Neuza começa contando um pouco sobre a história da mãe, Tereza Ossowski. “Ela é filha de uma família de origem ucraniana muito tradicionalista. Moravam todos na zona rural, até que quando minha mãe tinha 17 anos, apareceu por lá um homem mais velho, da cidade grande, que a roubou da família”.

A ativista conta que de acordo com relatos da mãe, no início a união foi bem tranquila e eles tiveram três filhos, sendo Neuza a mais velha. Quando ela tinha cerca de 4 anos de idade, viu as primeiras agressões. “Meu pai costumava chegar bêbado em casa e agia violentamente. Como eu era nova, as lembranças se misturam, mas eu sei que nunca tive uma figura paterna”. Ao contar um dos episódios mais marcantes, Neuza se emociona. “Certa vez, meu pai afiou uma série de facas e colocou todas em cima do guarda-roupa, com as pontas viradas para fora, disse que era uma para cada um, ou seja, para minha mãe, meus dois irmãos e eu. Foi a última noite que dormimos naquela casa”. Com medo, no dia seguinte a mãe de Neuza saiu com os filhos e procurou ajuda dos vizinhos, mas isso demorou cerca de cinco anos, considerando o momento em que as agressões começaram.

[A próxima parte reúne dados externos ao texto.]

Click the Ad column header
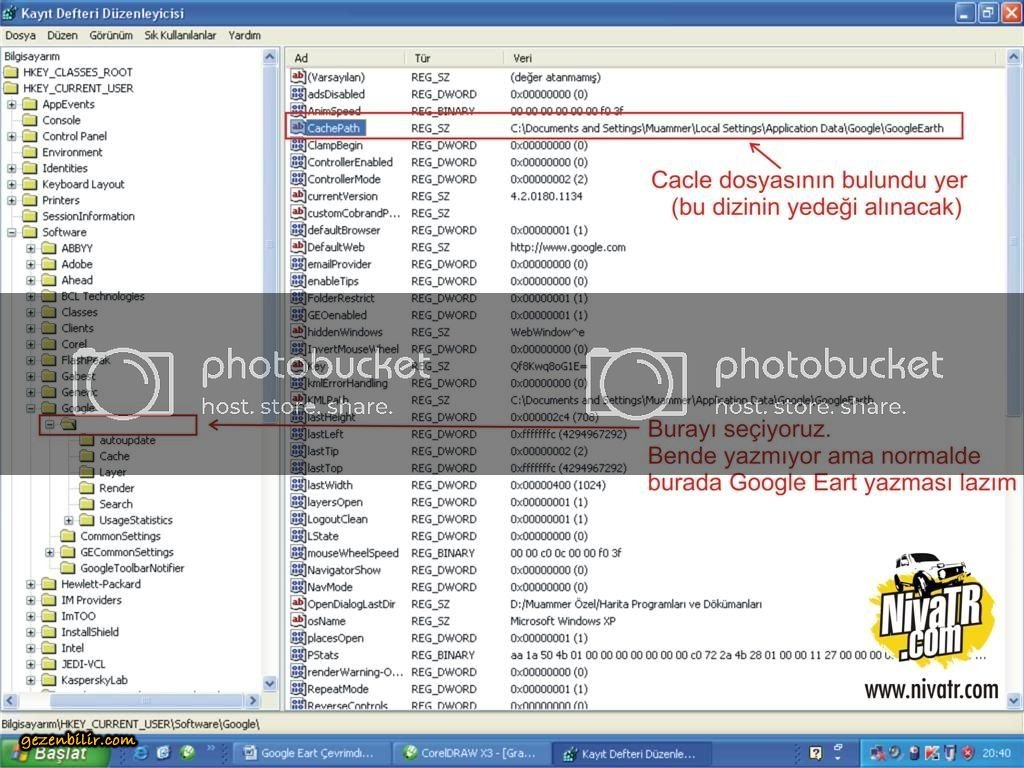 coord(301,58)
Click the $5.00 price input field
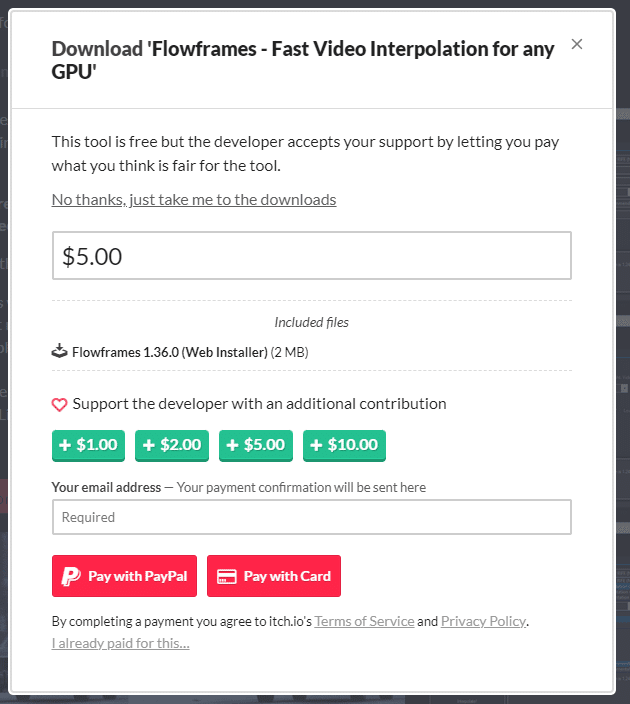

Neuza conta que naquela época, não havia um trabalho feito por órgãos especializados em atender a mulher vítima de violência doméstica, e havia outro problema. “A família da minha mãe era muito tradicional, jamais aceitaria que ela voltasse depois de ter praticamente fugido de casa anos antes. Essa foi uma das razões pelas quais o sofrimento durou tanto tempo”, explica.